▶ THINGS TO DO
A: Turn the paragraph of the Flex delivery thread that begins "so I am at the where do you want to deliver portion" into a short bulleted list of its main facts.
B: Please copy the Flex delivery thread word for word from "It may be that" to "income you made.".

▶ PROVIDED TEXT
# Flex question on delivery locations!



## Tiightclipse (Sep 30, 2016)

so I am at the where do you want to deliver portion on the app and before on the sign up page on the website where it says where deliverys are available it says springfield va which is close to where I live.. (I live in Virginia) Now when I go to find that it just says northern va/southern Maryland which is a lot diff because Maryland is obviously too far away for me.. So should I hit the northern va/southern md one or just hit the my city isn't listed here part? And do they send you to warehouses near where you live? Like by location scanning? Or like before you take a block does it tell you where you are going to go? Just don't wanna mess up! Thanks everybody!


----------



## Shangsta (Aug 15, 2016)

It may be that they have not opened the location near you yet, I would put the my location is not listed. 

Once you pick a location that is it, so you were smart, you didnt want to get stuck driving too far. That would cut into any amount of income you made.


----------



## Tiightclipse (Sep 30, 2016)

So you think if I were to click the my location is not on here they would cancel me out? I mean technically springfield is part of northern va but that's such a big spot and not too specific as it was on the website.. I just don't wanna get cancelled out


----------



## Shangsta (Aug 15, 2016)

Tiightclipse said:


> So you think if I were to click the my location is not on here they would cancel me out? I mean technically springfield is part of northern va but that's such a big spot and not too specific as it was on the website.. I just don't wanna get cancelled out


Well you can always pick a specific warehouse after you pick you region so if you click northern virginia you can see if it offers you one closeby.

▶ SUPPLIED DATA

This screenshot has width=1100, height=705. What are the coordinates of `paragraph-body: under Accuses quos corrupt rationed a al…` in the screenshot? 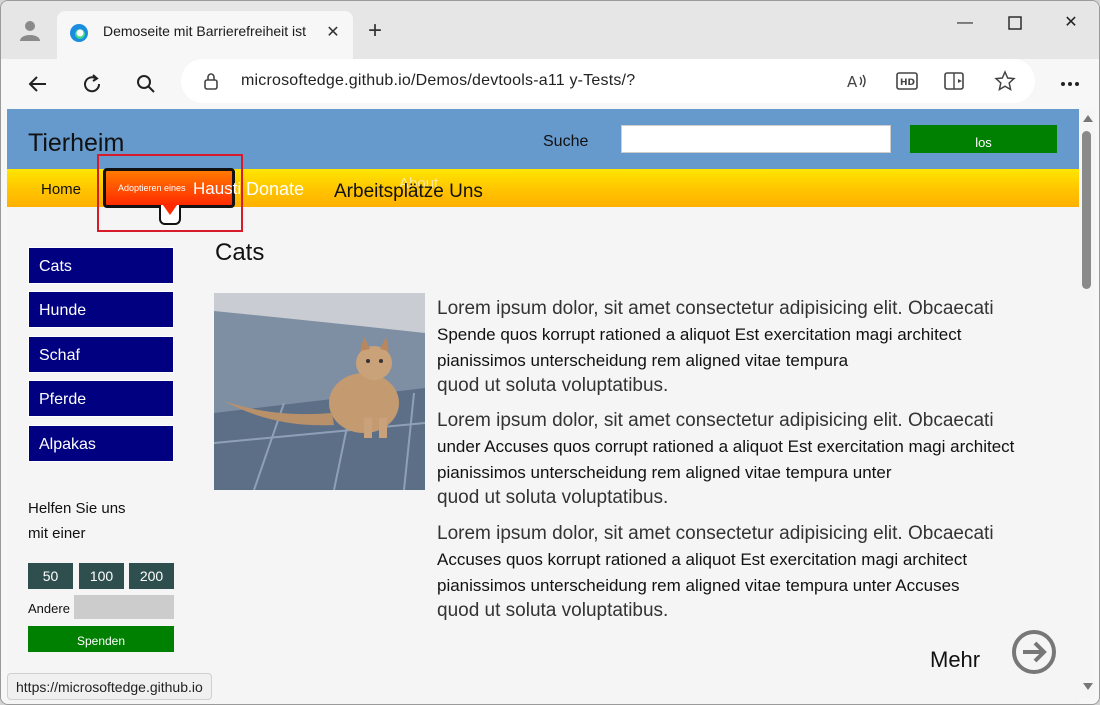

▶ WRITTEN RESPONSES
A:
- The writer is at the step in the app that asks where to deliver.
- The sign-up page on the website had listed Springfield, VA as an available delivery area, close to the writer's home in Virginia.
- The app shows only "northern va/southern Maryland," and Maryland is too far away.
- The writer asks whether to choose that option or "my city isn't listed."
- The writer also asks whether drivers are sent to warehouses near where they live, perhaps by location scanning, or whether the destination is shown before a block is taken.
- The writer wants to avoid making a mistake.

B:
It may be that they have not opened the location near you yet, I would put the my location is not listed. 

Once you pick a location that is it, so you were smart, you didnt want to get stuck driving too far. That would cut into any amount of income you made.